» **Problem details**:
Repeat word for word the part of the records that opens with the line containing "At what (x,y)" and closes with the line containing "Looking at the", both of those lines included. Leave the pictures out of your answer.

» **Exercise data**:
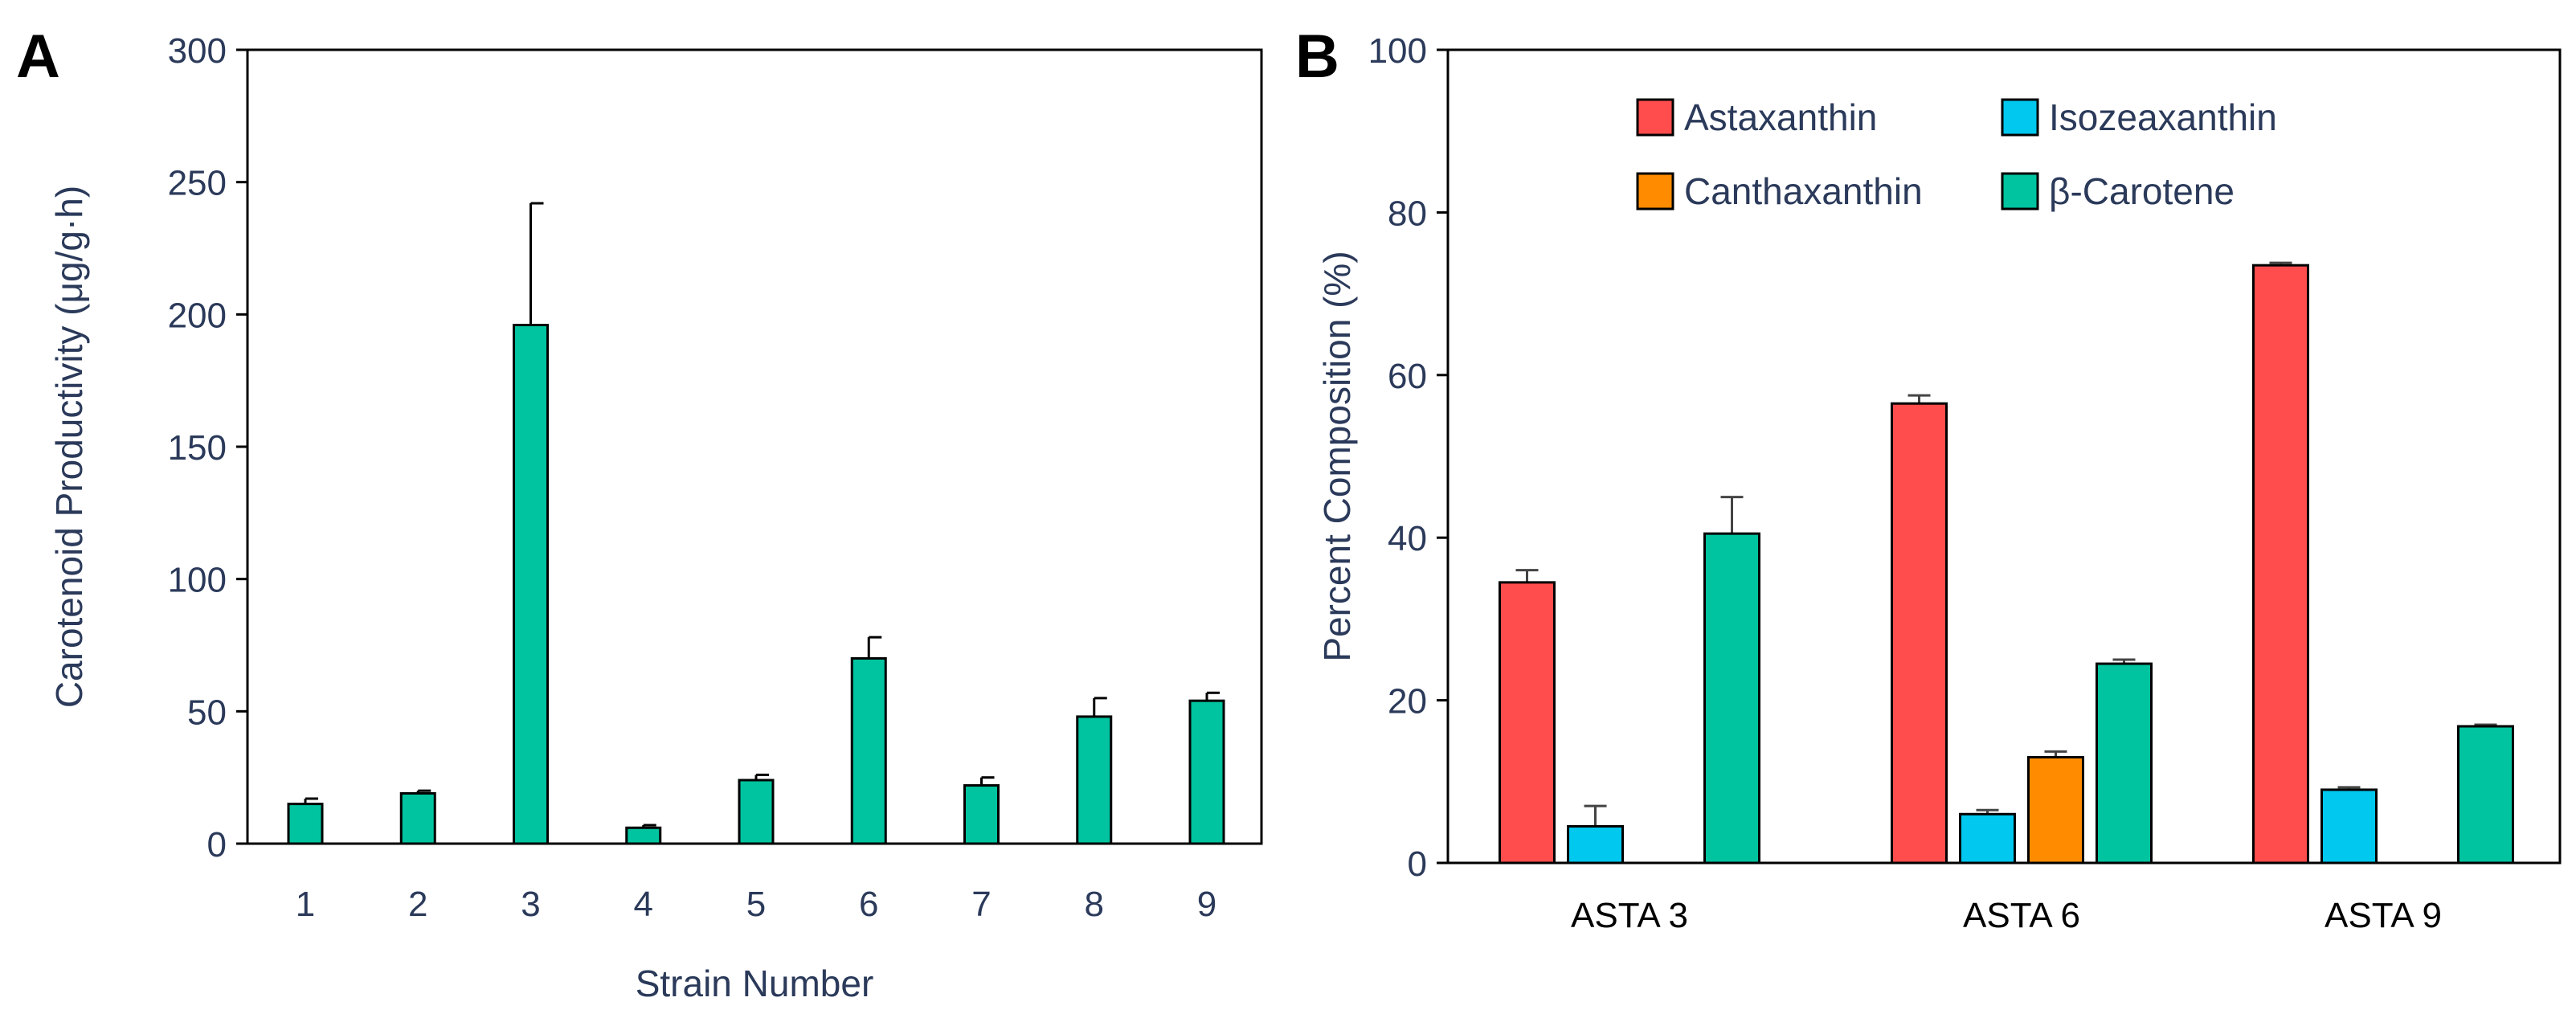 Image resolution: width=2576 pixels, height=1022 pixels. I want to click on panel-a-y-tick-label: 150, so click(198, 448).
--
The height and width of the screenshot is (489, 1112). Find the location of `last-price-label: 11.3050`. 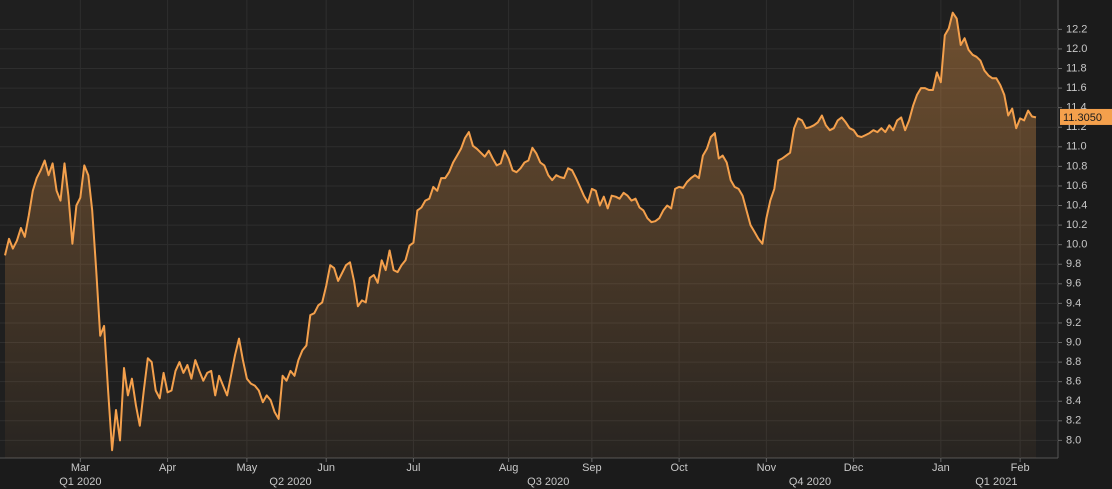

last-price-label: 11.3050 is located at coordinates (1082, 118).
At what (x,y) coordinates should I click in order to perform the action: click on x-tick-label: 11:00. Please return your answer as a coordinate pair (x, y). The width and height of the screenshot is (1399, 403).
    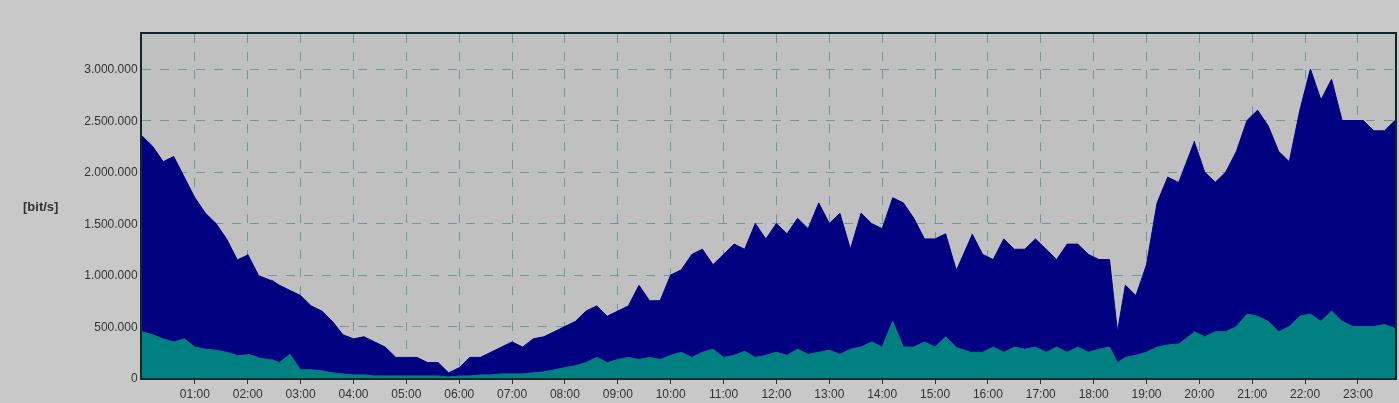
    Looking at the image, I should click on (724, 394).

» **Problem solution**:
At what (x,y) coordinates should I click in order to perform the action: click on x-tick-label: 11:00. Please return your answer as a coordinate pair (x, y). The width and height of the screenshot is (1399, 403).
    Looking at the image, I should click on (724, 394).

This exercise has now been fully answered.